Tanya Crabb, from University Outreach Services, said predominantly African-American churches have historically promoted spiritual and cultural socializations, efforts for social betterment, community outreach, and educational welfare at all levels.
“Churches provide a rare opportunity to serve elementary, middle and high school students in one venue; whereas, individual public schools typically serve only one segment of these populations,” Crabb said.
Crabb, who also attended Fellowship Missionary Baptist Church on Feb. 21, said building partnerships with churches provides the university with the opportunity to increase the enrollment of students from underserved communities.
“Many faith-based organizations are in communities where students attend schools with low admission rates to the CSU system,” Crabb said.
James Walton, chair of the English department, will be speaking at Saints Community Church of God on Sunday Feb. 28.
“Church is very critical to African-Americans,” Walton said.
Walton said the church has traditionally been at the center of the African-American community.
Walton said this program is important because there are no historically African-American colleges or universities near California. Other parts of the country, like the South and East Coast, have historically African-American universities to reach out to African-American students and their parents.

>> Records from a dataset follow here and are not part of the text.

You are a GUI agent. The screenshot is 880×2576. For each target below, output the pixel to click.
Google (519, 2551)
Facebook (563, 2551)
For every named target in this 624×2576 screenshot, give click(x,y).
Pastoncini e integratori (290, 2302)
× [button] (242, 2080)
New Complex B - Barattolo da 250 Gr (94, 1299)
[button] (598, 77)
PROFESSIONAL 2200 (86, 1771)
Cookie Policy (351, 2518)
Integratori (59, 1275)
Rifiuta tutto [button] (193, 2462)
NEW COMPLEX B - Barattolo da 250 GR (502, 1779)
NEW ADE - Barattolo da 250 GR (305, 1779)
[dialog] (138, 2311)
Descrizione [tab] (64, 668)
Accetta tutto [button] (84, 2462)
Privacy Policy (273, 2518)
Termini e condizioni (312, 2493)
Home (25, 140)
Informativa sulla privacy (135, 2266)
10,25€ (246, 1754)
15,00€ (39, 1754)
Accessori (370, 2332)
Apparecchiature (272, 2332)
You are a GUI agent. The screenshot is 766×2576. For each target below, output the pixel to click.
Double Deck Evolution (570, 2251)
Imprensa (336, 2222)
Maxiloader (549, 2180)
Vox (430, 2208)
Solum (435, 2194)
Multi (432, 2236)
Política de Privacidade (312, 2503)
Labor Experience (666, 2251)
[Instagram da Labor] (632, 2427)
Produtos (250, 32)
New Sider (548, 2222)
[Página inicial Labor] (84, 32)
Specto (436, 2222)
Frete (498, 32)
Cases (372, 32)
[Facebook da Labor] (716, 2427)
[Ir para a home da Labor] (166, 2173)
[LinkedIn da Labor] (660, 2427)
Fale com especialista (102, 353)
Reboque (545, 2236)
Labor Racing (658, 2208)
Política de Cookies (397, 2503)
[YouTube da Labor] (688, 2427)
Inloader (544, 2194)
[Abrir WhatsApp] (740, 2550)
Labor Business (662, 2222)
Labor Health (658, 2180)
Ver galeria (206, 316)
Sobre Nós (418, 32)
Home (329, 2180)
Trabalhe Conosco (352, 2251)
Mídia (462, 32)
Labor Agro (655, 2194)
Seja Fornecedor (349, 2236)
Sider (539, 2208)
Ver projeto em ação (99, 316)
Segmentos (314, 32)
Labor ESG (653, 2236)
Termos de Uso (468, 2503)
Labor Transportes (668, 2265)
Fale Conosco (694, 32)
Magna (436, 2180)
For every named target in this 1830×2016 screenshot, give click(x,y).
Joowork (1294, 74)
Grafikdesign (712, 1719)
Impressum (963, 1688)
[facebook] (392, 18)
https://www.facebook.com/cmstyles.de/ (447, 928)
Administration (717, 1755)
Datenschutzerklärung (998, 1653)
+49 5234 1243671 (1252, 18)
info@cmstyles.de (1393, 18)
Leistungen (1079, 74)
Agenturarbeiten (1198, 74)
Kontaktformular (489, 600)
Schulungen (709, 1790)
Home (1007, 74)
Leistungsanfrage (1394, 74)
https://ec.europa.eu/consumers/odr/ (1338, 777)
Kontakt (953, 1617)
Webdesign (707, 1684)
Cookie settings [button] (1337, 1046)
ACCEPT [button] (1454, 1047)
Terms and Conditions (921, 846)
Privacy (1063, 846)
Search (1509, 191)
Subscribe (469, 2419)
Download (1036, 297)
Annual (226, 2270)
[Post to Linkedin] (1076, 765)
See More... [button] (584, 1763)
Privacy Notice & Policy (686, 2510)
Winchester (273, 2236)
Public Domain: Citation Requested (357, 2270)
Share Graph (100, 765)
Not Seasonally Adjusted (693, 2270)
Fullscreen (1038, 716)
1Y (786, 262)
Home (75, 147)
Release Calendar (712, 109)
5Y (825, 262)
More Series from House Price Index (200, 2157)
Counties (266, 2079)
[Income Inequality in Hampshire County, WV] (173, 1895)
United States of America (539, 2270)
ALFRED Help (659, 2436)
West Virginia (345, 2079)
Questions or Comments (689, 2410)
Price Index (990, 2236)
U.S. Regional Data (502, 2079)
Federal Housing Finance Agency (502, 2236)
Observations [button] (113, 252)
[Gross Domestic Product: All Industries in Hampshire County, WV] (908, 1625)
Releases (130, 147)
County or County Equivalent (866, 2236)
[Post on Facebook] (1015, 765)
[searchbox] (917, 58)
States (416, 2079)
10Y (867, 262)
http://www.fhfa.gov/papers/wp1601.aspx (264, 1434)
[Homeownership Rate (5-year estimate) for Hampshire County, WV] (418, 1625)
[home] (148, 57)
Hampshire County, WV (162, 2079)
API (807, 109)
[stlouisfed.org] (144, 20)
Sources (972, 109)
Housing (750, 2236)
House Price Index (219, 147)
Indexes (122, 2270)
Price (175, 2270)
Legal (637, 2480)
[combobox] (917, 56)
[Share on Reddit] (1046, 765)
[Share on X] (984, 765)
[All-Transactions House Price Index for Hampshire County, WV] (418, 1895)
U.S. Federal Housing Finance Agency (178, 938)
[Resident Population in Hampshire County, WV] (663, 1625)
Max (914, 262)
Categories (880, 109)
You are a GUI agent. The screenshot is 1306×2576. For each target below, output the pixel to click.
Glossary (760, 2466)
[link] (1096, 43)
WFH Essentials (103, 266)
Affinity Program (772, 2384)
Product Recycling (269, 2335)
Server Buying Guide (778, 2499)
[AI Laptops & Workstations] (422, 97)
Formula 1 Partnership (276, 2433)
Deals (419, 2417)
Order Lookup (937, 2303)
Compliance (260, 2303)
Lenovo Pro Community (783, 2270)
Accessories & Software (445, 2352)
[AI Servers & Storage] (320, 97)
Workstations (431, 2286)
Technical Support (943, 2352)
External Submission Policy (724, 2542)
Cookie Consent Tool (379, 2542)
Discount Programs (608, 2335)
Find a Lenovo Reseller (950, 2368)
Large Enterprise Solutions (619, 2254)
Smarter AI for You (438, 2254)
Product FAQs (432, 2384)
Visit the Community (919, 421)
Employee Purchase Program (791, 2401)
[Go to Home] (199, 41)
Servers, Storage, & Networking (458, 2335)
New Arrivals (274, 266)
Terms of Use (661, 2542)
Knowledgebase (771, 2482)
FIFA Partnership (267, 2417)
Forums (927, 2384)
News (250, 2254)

Walton said African-American students often have the perception that some colleges are impervious.
“When the president goes out, or when faculty goes out to the black church, an institution that is exclusively a part of the black community, I think some of those notions can be dispelled,” Walton said.
Walton said, despite the increases in tuition, some students may see college as unattainable.
“We can get these students to start thinking more about going to college,” Walton said.